**Work to do**
Can you reproduce, word for word, only the stretch of items that starts with the line containing "Given: Trigger the golden aura warrior skill" and ends with the line containing "I will coord(1178,38).", including both of those lines?

===== Data entries =====

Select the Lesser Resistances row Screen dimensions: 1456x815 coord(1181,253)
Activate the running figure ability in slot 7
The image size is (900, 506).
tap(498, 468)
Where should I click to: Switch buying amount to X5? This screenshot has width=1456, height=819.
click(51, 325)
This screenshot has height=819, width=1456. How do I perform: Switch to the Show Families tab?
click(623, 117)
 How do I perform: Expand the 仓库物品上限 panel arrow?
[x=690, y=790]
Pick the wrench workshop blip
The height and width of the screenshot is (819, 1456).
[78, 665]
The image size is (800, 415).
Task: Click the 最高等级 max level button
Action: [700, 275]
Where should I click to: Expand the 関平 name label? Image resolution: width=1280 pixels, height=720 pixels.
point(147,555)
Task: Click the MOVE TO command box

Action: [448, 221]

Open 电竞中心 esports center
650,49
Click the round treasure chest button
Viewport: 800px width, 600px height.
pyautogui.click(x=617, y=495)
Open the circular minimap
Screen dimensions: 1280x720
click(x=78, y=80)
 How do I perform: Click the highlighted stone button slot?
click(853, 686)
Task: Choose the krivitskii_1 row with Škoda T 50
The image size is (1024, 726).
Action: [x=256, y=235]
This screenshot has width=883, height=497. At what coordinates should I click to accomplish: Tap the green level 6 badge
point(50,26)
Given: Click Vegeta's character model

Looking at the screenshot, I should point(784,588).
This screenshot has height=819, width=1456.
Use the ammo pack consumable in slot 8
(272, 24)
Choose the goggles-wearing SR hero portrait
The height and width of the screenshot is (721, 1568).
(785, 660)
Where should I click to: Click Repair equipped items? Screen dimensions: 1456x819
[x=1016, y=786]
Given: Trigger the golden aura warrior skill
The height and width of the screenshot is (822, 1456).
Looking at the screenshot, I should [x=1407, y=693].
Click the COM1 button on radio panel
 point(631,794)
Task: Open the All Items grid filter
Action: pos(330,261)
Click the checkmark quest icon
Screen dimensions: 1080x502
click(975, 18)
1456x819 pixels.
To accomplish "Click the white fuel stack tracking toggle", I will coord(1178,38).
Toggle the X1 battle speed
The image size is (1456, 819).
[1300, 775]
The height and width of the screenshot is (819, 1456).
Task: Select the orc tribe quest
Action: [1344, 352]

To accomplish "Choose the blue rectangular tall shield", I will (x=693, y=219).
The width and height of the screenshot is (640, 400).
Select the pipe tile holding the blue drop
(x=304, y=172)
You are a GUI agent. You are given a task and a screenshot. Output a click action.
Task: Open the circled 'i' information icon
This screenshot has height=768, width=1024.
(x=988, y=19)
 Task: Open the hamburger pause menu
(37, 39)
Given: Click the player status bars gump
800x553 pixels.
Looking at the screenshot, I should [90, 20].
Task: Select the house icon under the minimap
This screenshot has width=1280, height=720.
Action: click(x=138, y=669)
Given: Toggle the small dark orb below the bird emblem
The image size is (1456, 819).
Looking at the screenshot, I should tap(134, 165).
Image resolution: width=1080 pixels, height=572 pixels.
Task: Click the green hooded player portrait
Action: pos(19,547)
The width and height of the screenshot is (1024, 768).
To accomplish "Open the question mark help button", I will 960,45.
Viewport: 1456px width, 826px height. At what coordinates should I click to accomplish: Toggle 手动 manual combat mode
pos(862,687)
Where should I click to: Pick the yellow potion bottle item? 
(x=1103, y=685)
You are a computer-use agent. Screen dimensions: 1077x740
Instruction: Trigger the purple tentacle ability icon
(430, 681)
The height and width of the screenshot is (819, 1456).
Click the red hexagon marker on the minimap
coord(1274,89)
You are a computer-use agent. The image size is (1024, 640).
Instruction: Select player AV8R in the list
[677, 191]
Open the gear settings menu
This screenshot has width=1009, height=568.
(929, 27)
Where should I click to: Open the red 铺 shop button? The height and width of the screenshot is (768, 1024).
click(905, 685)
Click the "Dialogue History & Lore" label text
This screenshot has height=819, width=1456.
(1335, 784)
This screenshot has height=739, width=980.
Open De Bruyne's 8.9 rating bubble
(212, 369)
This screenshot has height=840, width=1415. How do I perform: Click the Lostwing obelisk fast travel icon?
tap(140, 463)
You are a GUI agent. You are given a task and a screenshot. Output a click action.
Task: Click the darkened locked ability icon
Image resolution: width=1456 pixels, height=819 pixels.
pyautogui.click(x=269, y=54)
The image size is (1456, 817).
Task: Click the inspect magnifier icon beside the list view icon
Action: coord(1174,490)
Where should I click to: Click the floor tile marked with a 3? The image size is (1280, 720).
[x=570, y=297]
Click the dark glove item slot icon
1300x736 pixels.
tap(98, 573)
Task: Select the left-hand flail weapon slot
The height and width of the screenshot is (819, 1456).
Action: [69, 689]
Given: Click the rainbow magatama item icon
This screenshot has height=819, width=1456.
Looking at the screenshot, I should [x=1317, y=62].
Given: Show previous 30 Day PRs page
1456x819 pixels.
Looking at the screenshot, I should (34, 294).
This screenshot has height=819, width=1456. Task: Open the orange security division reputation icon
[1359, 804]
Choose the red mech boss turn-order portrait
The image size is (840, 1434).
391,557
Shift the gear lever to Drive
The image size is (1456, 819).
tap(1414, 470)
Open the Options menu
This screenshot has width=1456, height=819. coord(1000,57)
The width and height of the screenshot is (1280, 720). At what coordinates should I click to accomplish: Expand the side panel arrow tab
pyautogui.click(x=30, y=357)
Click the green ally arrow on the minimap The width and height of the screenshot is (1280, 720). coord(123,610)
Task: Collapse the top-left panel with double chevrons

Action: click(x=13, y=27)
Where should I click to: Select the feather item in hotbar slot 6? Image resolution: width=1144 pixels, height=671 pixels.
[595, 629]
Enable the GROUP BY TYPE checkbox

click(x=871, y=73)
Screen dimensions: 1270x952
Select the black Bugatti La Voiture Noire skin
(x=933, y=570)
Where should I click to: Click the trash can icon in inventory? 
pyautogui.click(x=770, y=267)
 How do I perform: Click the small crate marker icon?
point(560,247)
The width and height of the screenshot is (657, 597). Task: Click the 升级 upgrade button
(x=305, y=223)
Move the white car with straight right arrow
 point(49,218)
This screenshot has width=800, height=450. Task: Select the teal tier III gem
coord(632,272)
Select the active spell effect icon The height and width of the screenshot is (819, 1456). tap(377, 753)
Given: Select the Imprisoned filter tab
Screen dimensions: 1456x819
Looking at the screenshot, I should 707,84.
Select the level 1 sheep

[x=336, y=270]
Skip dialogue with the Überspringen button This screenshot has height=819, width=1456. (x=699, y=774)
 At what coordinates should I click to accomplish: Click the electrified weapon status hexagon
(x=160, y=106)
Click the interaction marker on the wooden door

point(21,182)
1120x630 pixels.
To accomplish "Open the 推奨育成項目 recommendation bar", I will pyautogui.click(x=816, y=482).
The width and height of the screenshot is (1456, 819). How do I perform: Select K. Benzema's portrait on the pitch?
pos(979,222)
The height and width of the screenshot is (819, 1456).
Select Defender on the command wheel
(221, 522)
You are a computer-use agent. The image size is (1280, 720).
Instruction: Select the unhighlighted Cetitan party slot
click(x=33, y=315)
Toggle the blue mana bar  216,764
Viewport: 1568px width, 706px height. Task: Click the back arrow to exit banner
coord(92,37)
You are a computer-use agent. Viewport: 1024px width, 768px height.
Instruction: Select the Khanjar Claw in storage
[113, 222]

=====

**Complete response**
Given: Trigger the golden aura warrior skill
The height and width of the screenshot is (822, 1456).
Looking at the screenshot, I should [x=1407, y=693].
Click the COM1 button on radio panel
 point(631,794)
Task: Open the All Items grid filter
Action: pos(330,261)
Click the checkmark quest icon
Screen dimensions: 1080x502
click(975, 18)
1456x819 pixels.
To accomplish "Click the white fuel stack tracking toggle", I will coord(1178,38).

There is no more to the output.